As a recent Time article suggests, however, some regions of the U.S. might be cheering a bit more enthusiastically than others.
Though the U.S. Olympic Committee sent a record 241 competitors to the games, the majority hail from just a handful of states.
Colorado, a state immediately associated with skiing, stood out front by sending 31 competitors to the games. With Aspen topping lists of winter sports destinations worldwide, it might not be surprising that the Centennial State leads all others.
The Denver Post put the number even higher, reporting Friday that 36 Olympians currently competing are from Colorado.
That article indicated that 23 men and 13 women from the state would compete for the U.S. in 17 disciplines. The 2018 games mark the first Olympic outing for 19 of those athletes.
Even with some fluctuation in the total number of Coloradans representing Team USA, several popular state institutions took the opportunity to recognize the achievement.
California follows, with 22 Olympians calling that state home. Rounding out the top five are Minnesota, New York and Utah, which sent 19, 18 and 16 athletes respectively.
CBS News took a different look at the same statistics, though, putting Colorado at a distant third behind standout Vermont when considering how many competitors each state sent per capita.
While Vermont tied for sixth in terms of total athletes represented at the Olympics, its population is also much smaller than Colorado, or any of the others ahead of it on that list.
As a representation of its population, the Green Mountain State towers above the other 49. More than two in every 100,000 Vermont residents are competing in the Winter Olympic Games, nearly twice the rate of Alaska, which ranked second.
The small populations of both Vermont and Alaska, which sent nine Olympians to South Korea, gave greater weight to each competitor they sent.
One consistent theme among states toward the bottom of the list, naturally, is a dearth of snow-capped mountains and long, cold winters. In fact, there are no competitors at all from nearly one-third of the U.S. states, mostly throughout the South and Southwest. Others, including South Dakota and Rhode Island, are among the nation’s most sparsely populated states.
Beneath those numbers are statistics about the individual competitors set to represent America on a global stage.

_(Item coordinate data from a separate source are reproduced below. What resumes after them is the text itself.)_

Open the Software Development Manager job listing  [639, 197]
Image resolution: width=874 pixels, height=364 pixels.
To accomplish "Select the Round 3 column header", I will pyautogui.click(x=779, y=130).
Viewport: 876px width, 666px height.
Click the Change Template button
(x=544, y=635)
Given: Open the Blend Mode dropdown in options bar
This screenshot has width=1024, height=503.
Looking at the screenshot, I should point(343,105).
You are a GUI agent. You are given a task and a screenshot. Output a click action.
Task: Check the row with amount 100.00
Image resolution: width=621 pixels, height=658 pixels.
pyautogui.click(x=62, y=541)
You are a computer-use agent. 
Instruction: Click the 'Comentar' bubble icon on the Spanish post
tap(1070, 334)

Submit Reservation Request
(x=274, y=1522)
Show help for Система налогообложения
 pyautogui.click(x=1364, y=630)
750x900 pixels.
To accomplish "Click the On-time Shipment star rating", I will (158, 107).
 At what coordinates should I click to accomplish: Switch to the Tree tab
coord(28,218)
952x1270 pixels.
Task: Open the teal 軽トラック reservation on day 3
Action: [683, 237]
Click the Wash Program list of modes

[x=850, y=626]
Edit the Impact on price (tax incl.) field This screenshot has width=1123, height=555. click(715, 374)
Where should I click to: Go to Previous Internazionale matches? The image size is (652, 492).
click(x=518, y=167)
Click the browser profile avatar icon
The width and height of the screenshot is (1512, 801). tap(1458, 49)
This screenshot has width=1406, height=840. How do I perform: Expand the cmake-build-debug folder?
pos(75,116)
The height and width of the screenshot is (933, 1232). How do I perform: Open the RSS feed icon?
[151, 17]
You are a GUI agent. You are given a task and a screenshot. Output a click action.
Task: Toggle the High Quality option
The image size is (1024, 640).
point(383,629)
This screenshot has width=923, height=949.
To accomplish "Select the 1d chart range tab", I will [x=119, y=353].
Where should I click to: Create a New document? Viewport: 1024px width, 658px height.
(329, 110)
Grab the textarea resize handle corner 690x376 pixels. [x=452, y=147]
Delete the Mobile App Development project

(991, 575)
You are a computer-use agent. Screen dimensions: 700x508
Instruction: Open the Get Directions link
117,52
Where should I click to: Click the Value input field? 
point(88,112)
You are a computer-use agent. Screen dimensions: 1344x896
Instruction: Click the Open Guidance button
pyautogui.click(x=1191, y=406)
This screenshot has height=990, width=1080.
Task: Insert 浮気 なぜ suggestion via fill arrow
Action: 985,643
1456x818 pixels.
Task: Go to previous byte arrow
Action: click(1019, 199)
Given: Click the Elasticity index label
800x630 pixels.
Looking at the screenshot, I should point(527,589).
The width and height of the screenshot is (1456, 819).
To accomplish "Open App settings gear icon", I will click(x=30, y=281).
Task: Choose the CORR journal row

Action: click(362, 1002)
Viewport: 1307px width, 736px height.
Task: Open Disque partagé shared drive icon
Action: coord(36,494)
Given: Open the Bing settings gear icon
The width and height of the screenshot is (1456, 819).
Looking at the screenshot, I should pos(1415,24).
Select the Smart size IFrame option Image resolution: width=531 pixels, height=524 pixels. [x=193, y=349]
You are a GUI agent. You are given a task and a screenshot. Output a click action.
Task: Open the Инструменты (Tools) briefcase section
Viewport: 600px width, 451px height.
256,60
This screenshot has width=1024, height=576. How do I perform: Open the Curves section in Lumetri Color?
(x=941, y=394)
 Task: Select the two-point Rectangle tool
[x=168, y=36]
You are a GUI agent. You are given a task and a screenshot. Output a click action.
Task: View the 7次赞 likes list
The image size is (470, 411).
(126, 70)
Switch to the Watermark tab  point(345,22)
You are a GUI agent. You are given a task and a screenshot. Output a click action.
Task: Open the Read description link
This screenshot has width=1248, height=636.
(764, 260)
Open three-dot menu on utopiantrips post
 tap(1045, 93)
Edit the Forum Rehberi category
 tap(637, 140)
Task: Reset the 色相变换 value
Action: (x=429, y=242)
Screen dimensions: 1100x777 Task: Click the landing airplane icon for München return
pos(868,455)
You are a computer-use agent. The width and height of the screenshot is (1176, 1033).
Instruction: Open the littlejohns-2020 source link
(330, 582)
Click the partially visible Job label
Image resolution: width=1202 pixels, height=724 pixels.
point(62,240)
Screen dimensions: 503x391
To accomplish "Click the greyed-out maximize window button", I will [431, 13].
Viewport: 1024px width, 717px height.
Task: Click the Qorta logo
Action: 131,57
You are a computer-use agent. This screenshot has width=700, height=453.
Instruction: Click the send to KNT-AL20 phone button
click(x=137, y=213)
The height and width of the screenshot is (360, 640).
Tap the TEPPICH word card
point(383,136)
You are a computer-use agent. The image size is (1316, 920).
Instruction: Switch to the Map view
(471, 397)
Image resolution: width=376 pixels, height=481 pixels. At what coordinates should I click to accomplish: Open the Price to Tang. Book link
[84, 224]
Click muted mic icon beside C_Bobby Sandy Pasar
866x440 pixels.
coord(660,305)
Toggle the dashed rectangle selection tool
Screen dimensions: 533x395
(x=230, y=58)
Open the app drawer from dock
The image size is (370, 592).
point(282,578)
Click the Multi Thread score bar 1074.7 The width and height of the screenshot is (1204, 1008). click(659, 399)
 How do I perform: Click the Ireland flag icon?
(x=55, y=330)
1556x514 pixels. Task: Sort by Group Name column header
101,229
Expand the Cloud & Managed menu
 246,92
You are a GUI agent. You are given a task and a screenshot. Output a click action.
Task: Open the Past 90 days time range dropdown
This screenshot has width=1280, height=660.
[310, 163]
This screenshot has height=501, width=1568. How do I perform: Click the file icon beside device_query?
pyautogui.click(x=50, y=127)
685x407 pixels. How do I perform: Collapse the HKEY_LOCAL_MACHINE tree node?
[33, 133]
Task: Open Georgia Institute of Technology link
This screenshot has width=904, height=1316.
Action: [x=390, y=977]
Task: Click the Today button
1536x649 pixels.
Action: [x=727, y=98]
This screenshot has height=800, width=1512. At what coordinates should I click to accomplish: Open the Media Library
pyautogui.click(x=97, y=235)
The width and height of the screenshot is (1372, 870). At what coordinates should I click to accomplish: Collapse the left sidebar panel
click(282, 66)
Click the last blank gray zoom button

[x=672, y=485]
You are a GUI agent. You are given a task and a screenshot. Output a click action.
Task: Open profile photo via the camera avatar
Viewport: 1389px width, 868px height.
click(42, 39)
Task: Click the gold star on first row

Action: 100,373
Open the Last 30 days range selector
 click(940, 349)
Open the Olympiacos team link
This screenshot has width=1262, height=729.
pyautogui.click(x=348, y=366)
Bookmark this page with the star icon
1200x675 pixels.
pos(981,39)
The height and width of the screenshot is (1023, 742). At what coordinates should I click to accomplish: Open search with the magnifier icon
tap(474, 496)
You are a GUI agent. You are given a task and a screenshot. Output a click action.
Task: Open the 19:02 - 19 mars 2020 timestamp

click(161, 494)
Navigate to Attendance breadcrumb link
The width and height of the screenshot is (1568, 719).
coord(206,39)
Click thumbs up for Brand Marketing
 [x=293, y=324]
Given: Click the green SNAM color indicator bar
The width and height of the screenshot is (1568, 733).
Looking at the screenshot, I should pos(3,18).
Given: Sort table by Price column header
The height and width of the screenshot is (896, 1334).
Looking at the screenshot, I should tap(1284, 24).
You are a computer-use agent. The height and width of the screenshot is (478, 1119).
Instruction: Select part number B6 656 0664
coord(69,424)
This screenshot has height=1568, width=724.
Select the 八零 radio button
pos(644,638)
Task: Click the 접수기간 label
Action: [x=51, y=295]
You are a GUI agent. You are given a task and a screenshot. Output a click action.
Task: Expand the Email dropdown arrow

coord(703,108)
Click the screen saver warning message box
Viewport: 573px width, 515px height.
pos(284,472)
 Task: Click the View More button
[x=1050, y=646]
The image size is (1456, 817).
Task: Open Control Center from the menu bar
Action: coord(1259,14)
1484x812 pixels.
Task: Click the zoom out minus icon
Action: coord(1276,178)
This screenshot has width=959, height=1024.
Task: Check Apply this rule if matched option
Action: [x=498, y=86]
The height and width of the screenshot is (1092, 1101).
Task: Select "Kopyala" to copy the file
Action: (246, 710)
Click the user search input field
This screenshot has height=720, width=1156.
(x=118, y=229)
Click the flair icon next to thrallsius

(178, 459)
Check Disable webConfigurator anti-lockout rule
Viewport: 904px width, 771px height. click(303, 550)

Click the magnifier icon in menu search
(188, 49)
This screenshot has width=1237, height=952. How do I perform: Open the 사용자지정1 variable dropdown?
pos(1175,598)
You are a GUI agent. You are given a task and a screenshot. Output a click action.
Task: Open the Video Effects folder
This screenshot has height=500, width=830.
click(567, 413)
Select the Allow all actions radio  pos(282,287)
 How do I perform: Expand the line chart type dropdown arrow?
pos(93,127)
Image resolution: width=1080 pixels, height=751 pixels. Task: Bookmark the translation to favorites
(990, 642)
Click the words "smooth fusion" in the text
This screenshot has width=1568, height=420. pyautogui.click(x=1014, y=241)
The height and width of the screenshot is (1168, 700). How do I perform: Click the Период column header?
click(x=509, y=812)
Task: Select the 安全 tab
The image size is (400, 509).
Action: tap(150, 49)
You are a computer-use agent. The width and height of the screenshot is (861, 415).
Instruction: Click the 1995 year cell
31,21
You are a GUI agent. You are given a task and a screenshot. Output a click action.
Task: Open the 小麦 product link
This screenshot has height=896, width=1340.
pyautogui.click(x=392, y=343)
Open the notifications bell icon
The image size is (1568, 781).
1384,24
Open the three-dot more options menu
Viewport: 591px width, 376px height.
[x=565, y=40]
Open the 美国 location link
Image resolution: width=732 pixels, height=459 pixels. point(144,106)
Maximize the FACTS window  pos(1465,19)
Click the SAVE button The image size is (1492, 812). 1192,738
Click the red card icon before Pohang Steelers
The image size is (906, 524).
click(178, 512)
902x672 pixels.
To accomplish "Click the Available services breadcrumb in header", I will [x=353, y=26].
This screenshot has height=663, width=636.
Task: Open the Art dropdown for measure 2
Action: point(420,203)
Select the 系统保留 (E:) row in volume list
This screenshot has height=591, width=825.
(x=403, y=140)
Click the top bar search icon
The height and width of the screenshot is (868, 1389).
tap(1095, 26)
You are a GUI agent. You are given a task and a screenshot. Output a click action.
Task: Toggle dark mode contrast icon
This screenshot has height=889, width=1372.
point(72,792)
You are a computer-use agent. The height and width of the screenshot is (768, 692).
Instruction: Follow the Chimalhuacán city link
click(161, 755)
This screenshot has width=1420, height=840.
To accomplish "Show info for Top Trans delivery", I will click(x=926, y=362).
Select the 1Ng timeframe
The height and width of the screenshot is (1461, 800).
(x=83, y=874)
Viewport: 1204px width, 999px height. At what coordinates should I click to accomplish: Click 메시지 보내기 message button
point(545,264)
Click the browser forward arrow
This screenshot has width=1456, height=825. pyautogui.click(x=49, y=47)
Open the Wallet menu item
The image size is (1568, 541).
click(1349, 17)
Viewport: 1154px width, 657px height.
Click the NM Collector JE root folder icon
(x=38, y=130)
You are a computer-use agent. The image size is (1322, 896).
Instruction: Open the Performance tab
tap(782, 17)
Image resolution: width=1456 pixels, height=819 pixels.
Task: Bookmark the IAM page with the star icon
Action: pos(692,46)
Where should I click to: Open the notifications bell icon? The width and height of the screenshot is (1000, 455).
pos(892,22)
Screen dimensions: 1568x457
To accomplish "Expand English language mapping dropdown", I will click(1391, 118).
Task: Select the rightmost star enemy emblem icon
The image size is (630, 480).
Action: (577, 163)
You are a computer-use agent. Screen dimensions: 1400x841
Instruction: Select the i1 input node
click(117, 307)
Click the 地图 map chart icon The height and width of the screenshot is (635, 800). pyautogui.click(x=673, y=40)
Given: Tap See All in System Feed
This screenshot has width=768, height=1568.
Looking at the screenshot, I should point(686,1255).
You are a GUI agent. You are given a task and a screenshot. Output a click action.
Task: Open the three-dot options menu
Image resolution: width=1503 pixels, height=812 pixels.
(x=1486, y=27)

California is home of the youngest U.S. Olympian, 17-year-old figure skater Vincent Zhou. On the opposite coast lives 39-year-old Team USA hockey forward Brian Gionta, a New Yorker who is the oldest competitor representing America.
More athletes are representing the U.S. in ice hockey — 48 — than in any other sport. Alpine skiing, freestyle skiing and snowboarding each accounted for at least two dozen athletes.